According to an analysis of the diets of 229 Mosetans, the researchers found that they consumed 343 percent more sugar and used 535 percent more cooking oil than the Tsimane.
The study was published in the American Journal of Clinical Nutrition.
Mr. Kraft is worried that this kind of food could be the future of Tsimane. "This is a key time," he said.
"Roads are improving in the region, as is river traffic with the spread of motorized boats, so people are much less isolated than before.
"And it happens pretty fast, they're basically deep-fried and add lots of sugar to drinks if they can."
High sugar and oil consumption is believed to override Moseten's otherwise very healthy diet rich in fruits, vegetables, dairy and legumes.

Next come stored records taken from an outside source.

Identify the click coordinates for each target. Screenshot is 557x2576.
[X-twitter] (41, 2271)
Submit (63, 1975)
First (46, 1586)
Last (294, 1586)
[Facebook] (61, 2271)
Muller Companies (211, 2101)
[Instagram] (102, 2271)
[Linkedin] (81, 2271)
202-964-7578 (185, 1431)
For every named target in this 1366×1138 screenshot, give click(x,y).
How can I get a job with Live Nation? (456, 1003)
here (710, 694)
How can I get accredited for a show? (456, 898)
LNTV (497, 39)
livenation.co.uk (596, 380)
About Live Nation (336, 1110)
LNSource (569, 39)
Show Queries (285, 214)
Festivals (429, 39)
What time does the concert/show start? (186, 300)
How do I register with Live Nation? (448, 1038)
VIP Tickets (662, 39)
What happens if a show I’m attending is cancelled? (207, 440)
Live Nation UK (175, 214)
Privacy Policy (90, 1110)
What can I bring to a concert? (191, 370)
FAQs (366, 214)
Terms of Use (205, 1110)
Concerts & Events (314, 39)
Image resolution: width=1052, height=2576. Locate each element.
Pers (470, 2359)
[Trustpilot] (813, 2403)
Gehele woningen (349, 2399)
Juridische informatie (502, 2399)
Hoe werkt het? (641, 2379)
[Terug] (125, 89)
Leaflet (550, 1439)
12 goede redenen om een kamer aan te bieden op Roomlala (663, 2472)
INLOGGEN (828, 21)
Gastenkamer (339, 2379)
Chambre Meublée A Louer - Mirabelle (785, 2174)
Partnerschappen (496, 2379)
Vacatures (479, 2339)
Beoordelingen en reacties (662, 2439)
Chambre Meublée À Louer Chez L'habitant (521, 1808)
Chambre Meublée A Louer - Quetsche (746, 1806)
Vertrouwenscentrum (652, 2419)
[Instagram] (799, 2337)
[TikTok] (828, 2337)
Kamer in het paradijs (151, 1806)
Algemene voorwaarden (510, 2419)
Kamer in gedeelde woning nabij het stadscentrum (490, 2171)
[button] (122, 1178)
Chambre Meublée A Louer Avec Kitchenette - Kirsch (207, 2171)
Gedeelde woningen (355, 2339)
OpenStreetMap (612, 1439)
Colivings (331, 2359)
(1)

However, they buy more of their food, including bread, dried meat and processed products, than the Tsimane.
"We are still analyzing their health indicators, but we expect Moseten to have more risk factors for diabetes and heart disease," said Professor Gurven.
The researchers found, however, that the Tsimane people are more active than the Mosetans, with their lifestyles strongly dependent on agriculture, hunting, fishing and foraging. They also rest due to higher infection rates.